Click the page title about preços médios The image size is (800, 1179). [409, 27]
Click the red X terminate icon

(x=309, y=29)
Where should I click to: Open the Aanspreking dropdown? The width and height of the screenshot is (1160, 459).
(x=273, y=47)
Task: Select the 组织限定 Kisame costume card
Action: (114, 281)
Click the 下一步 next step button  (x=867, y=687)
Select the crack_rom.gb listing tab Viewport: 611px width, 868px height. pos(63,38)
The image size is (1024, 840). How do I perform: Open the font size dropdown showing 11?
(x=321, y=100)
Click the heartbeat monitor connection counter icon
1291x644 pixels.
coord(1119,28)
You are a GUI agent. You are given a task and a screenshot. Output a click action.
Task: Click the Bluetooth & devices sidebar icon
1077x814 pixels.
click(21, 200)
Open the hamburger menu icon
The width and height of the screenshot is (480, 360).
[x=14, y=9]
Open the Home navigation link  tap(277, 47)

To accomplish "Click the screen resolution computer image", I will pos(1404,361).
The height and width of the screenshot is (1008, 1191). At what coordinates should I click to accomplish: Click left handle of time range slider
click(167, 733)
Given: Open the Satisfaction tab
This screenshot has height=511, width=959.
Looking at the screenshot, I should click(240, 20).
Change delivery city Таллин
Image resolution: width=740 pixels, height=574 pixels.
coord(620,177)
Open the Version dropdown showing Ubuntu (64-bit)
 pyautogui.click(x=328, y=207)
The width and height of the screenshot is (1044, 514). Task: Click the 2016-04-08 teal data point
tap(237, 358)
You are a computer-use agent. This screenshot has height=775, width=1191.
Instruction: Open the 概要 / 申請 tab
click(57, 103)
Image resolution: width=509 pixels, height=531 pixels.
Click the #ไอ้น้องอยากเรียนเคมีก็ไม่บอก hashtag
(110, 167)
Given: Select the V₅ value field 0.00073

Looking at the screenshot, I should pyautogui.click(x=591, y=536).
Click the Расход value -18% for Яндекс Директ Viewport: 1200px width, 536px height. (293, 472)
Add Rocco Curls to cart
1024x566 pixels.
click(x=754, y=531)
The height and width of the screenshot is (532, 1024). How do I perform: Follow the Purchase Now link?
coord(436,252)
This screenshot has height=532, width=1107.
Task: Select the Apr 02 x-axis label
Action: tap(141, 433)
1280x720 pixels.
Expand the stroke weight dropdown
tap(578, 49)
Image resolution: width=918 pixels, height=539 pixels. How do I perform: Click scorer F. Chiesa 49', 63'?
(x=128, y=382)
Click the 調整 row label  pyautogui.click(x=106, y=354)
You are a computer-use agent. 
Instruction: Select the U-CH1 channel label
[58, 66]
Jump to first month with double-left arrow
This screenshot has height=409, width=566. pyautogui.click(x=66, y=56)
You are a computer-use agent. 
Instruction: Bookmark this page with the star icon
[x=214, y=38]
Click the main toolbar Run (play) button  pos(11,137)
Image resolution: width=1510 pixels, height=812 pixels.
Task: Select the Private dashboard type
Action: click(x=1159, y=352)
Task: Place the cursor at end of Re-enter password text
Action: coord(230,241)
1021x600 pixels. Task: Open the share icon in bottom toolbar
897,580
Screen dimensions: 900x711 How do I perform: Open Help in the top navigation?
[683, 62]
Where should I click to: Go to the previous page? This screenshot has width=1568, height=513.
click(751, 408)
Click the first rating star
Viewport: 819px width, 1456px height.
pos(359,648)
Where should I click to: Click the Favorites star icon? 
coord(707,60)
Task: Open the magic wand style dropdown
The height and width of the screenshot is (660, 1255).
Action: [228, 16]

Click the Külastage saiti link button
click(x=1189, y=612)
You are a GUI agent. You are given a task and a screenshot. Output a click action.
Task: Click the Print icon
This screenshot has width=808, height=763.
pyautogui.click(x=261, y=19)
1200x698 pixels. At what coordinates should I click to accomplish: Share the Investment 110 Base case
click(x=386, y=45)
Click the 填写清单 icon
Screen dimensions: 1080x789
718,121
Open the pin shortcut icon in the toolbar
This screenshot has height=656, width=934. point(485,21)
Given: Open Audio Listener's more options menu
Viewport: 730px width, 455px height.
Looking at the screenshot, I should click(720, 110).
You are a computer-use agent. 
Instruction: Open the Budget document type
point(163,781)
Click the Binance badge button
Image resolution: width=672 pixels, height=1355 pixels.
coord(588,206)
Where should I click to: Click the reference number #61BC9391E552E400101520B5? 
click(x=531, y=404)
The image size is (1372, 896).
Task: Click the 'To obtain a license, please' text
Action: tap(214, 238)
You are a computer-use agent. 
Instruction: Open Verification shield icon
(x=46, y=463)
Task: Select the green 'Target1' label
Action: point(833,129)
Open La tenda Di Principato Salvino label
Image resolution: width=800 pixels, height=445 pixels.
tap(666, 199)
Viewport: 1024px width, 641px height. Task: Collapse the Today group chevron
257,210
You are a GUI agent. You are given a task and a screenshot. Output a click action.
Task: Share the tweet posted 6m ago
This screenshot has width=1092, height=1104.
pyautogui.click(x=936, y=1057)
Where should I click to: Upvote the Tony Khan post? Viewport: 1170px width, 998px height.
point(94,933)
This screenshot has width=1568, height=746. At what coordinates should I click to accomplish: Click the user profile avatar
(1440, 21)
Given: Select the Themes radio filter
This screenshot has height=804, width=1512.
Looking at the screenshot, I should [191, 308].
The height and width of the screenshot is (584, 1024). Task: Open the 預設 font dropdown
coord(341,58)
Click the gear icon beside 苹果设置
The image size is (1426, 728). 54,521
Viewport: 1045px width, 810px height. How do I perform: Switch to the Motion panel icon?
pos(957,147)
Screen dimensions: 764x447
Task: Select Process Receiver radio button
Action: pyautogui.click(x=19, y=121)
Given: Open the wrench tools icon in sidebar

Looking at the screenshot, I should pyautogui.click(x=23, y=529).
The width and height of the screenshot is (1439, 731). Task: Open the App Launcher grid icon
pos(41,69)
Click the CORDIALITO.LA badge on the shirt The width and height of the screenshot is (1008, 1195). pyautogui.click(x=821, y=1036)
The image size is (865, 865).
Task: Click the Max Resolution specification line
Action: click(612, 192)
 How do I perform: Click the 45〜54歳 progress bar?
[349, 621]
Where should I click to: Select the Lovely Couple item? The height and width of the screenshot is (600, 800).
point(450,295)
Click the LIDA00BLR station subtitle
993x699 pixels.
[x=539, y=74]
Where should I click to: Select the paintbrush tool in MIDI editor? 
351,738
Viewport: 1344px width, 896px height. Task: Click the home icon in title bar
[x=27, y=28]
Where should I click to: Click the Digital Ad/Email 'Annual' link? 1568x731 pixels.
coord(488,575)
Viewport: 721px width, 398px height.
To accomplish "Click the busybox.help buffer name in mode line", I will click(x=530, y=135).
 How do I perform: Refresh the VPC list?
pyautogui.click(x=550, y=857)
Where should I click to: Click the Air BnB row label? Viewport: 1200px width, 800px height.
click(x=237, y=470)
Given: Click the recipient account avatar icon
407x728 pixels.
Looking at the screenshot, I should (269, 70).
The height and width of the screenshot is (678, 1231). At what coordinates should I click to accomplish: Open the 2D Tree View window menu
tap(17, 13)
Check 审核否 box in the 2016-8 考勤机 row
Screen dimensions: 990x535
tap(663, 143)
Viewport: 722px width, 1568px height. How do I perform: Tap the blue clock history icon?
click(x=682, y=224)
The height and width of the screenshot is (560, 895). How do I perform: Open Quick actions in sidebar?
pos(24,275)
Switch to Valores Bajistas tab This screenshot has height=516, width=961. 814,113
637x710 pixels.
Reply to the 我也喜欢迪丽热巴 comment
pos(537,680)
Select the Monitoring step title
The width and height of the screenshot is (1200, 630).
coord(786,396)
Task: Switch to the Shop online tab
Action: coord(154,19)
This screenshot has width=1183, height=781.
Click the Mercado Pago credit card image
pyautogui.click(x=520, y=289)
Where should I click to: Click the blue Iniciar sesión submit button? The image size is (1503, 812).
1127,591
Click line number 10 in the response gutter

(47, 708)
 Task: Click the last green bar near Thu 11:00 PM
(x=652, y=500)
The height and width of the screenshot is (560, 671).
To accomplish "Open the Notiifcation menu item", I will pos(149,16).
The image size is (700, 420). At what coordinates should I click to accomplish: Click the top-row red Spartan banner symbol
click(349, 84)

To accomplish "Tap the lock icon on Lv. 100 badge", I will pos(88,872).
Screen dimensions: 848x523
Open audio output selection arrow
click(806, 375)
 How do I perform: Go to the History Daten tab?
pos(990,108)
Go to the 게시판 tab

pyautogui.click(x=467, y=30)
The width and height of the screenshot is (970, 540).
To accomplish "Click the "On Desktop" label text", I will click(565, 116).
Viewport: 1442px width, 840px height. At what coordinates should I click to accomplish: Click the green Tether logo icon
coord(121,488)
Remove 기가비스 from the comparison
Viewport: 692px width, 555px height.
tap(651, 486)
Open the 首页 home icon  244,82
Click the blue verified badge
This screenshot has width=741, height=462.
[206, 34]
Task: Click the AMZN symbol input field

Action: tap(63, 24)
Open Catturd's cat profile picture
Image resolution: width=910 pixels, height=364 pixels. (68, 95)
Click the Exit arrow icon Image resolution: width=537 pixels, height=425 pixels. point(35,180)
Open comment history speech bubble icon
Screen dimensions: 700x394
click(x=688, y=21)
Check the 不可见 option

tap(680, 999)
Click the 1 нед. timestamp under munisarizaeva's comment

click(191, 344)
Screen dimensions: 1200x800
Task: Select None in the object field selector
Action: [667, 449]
......
Starting at the first line of the records above, please copy each line exactly until you reach the line containing "Click the 下一步". Include that line and stop there.

* SOLUTION TO THIS TASK
Click the page title about preços médios The image size is (800, 1179). [409, 27]
Click the red X terminate icon

(x=309, y=29)
Where should I click to: Open the Aanspreking dropdown? The width and height of the screenshot is (1160, 459).
(x=273, y=47)
Task: Select the 组织限定 Kisame costume card
Action: (114, 281)
Click the 下一步 next step button  (x=867, y=687)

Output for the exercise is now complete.